Liputan6.com, Bulukumba - Sejak zaman dulu Desa Ara, Kecamatan Bonto Bahari, Kabupaten Bulukumba, Sulawesi Selatan dikenal sebagai sentra aktivitas pembuatan perahu pinisi yang mendunia. Di Kampung Butta Panritalopi, julukan Desa Ara yang luasnya hanya 13,4 kilometer persegi ini terdapat sosok Muhannis Ara.
Setelah Sulawesi Selatan kehilangan sosok Muhammad Salim, penerjemah sekaligus penafsir Sureq Galigo, Muhannis Ara disebut-sebut sebagai satu-satunya penulis dan pencinta naskah kuno dan pelestari bahasa daerah suku Bugis Makassar. Apalagi Ara telah melahirkan karya novel berjudul Karruq Ri Bantilang Pinisi atau Tangisan di Gubuk Pinisi yang delapan tahun silam sempat menarik perhatian para pencinta sastra Indonesia.
Saat ditemui Liputan6.com, Muhannis Ara mengatakan, keseimbangan alam, bahasa, sastra dan kebudayaan lokal daerah wajib jadi perhatian pemimpin bangsa dan masyarakat luas secara umum di era teknologi dan informasi yang begitu pesat. Baginya, aset kekayaan Nusantara perlu dilestarikan.Â
Advertisement
"Untuk selamatkan aset kultural bangsa dengan bentang kekayaan alam nusantara kita ini dibutuhkan pelestari," kata Muhannis Ara.

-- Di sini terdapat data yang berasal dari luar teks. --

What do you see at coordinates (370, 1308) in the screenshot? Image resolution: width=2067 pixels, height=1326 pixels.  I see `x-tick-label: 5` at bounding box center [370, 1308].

Menurut Muhannis, bukan hanya bentang alam seperti gunung, hutan, sungai, laut dan pantai yang dapat rusak dan kondisinya kritis. Jika tidak dilestarikan dengan baik. Tapi bahasa daerah di nusantara juga bisa terancam punah. Termasuk bahasa daerah Bugis Makassar akibat pengaruh perkembangan teknologi informasi dan komunikasi yang begitu pesat.
"Terancam dilupakannya budaya bahasa daerah atau etnis karena dipengaruhi oleh bahasa Melayu atau bahasa Indonesia. Kalau pun ada yang menggunakan itu tidak asli lagi karena sudah bercampur dan dipengaruhi oleh bahasa lainnya. Dan hal itu sama dengan pembuatan kapal pinisi yang sebagian perkakasnya sudah menggunakan mesin," kata Muhannis.

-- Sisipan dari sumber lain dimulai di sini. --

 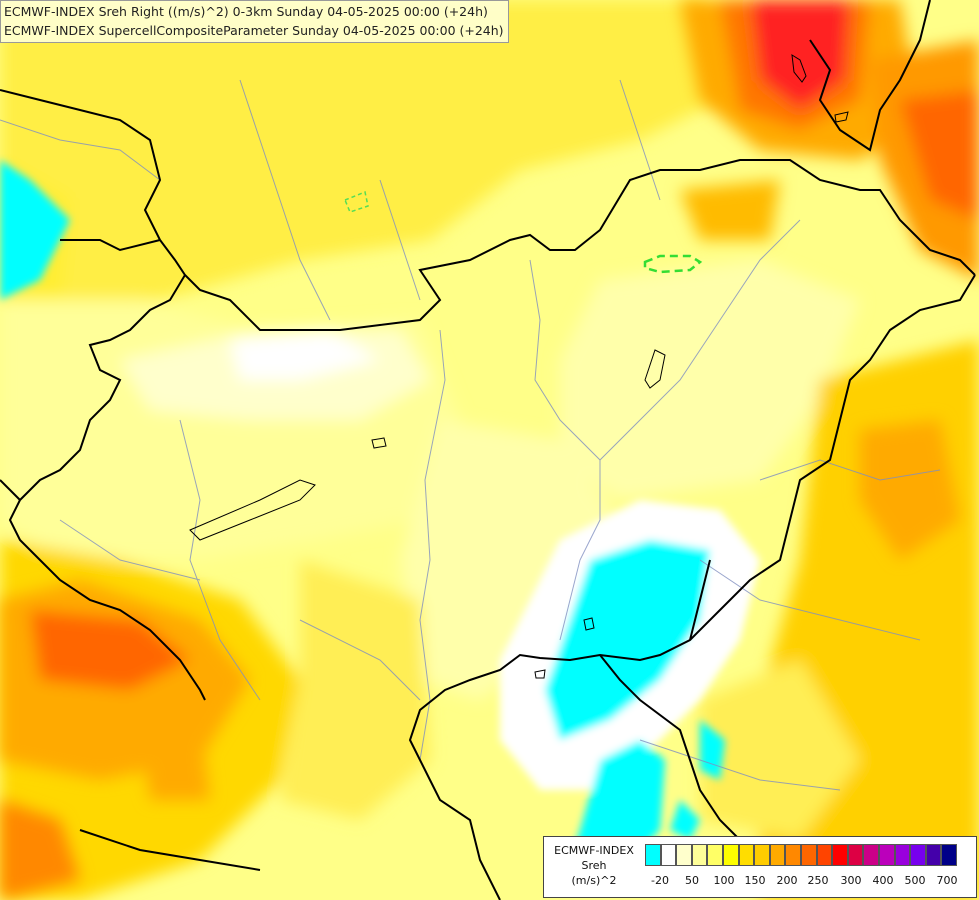 I want to click on legend-ticks: -20 50 100 150 200 250 300 400 500 700, so click(x=810, y=882).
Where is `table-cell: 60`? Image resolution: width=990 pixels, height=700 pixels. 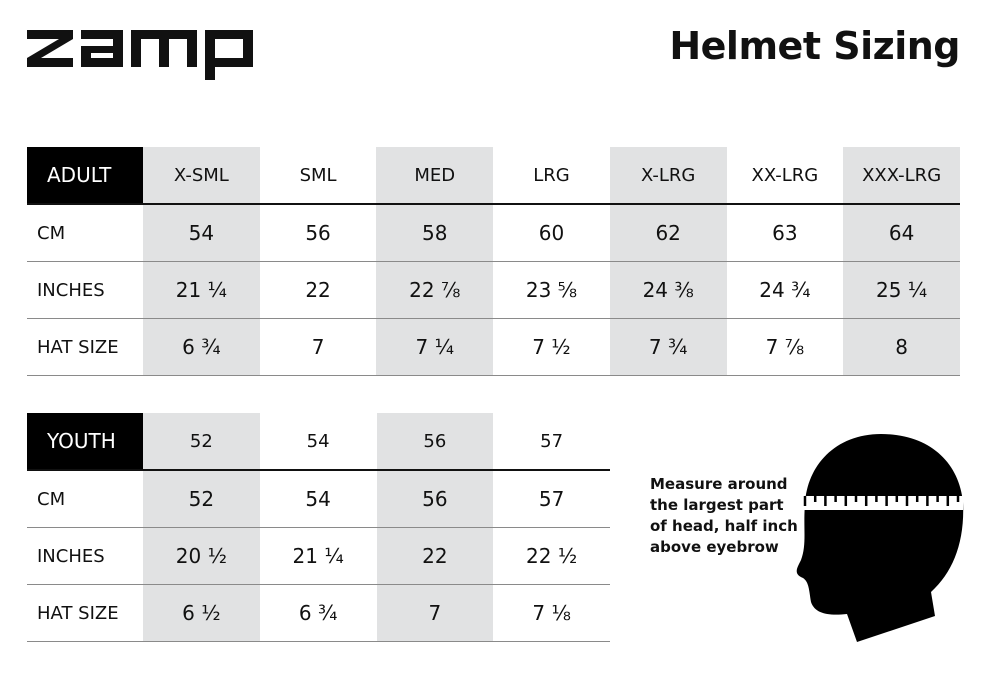
table-cell: 60 is located at coordinates (552, 233).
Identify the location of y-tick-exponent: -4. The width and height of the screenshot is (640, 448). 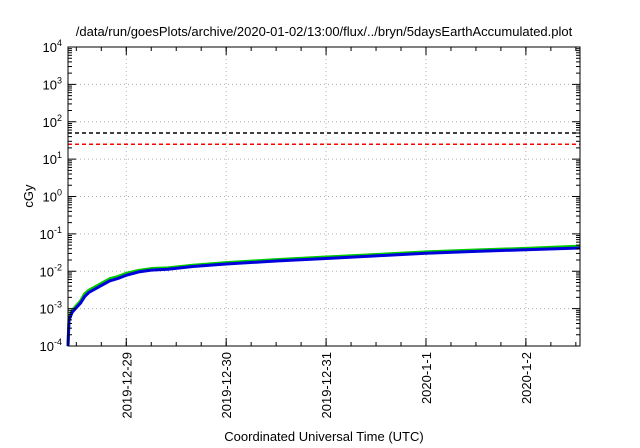
(58, 342).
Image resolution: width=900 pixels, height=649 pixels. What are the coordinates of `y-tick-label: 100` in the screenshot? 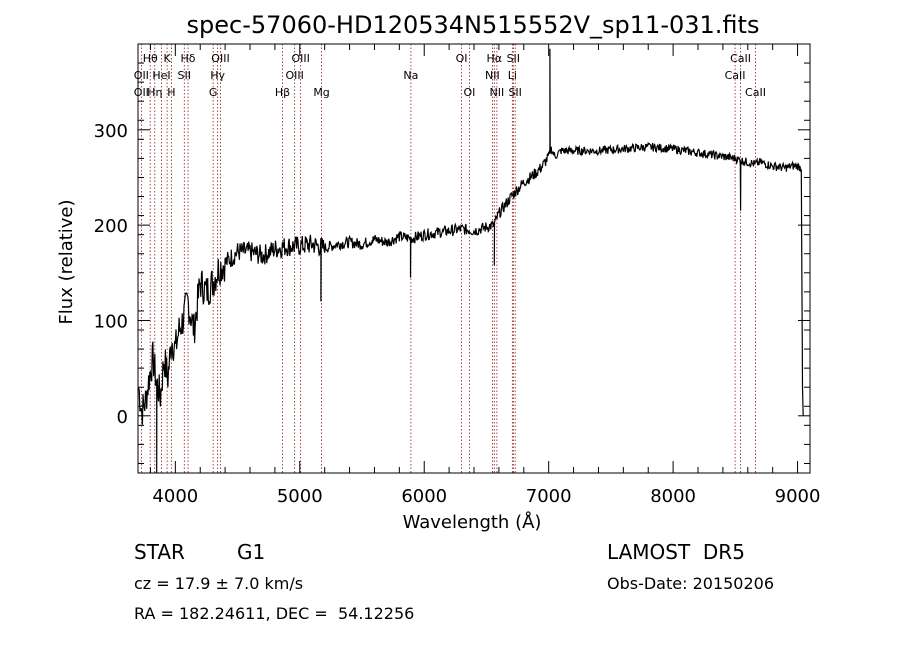 It's located at (111, 322).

Kekhawatiran Muhannis yang juga budayawan Bugis Makassar sangat beralasan dengan kondisi saat ini. Karena bukan hanya menyangkut bahasa dan aksara saja. Namun di balik semua itu terdapat banyaknya kearifan lokal yang terkandung dalam bahasa dan aksara punya nilai peradaban indah dan menakjubkan. Termasuk narasi melestarikan alam.

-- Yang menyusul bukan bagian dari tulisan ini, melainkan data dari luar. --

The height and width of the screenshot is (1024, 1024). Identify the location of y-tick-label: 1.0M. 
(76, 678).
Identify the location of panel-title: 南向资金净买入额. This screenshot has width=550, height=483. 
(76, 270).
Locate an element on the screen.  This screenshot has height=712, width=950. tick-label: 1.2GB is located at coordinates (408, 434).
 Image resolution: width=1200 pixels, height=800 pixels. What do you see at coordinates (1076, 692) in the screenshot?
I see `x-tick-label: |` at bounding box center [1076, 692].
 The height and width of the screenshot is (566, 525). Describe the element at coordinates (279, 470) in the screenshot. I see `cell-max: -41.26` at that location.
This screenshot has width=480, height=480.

Muhannis Ara yang juga Ketua Ikatan Guru Bahasa Jerman Indonesia (IGBJI) Cabang Bawakaraeng Sulawesi Selatan ini mengaku masih tetap menulis puisi dalam bahasa daerah dan bahasa Jerman. Termasuk menulis lirik lagu dalam bahasa konjo seperti "Maliang Ri Ara".
"Terakhir saya ke Jerman tahun 2011 ikuti seminar kebahasaan dan metodik serta Landeskunde di Universitas Gottingen. Dan sebelumnya saya memang pernah dapat Stipendium atau beasiswa dari Pemerintah Republik Federal Jerman untuk ikut Deutsefortbildungskurs di Goethe Institut Munchen Jerman," jelas instruktur Bahasa Jerman Goethe Institut Jakarta ini.
Sejumlah prestasi Muhannis Ara oleh ketekunannya dalam menulis dan mendalami kehidupan tradisional, sudah tak terbilang lagi. Ia pernah dianugerahi Celebes Award bidang kebudayaan dari Gubernur Sulawesi Selatan tahun 2005.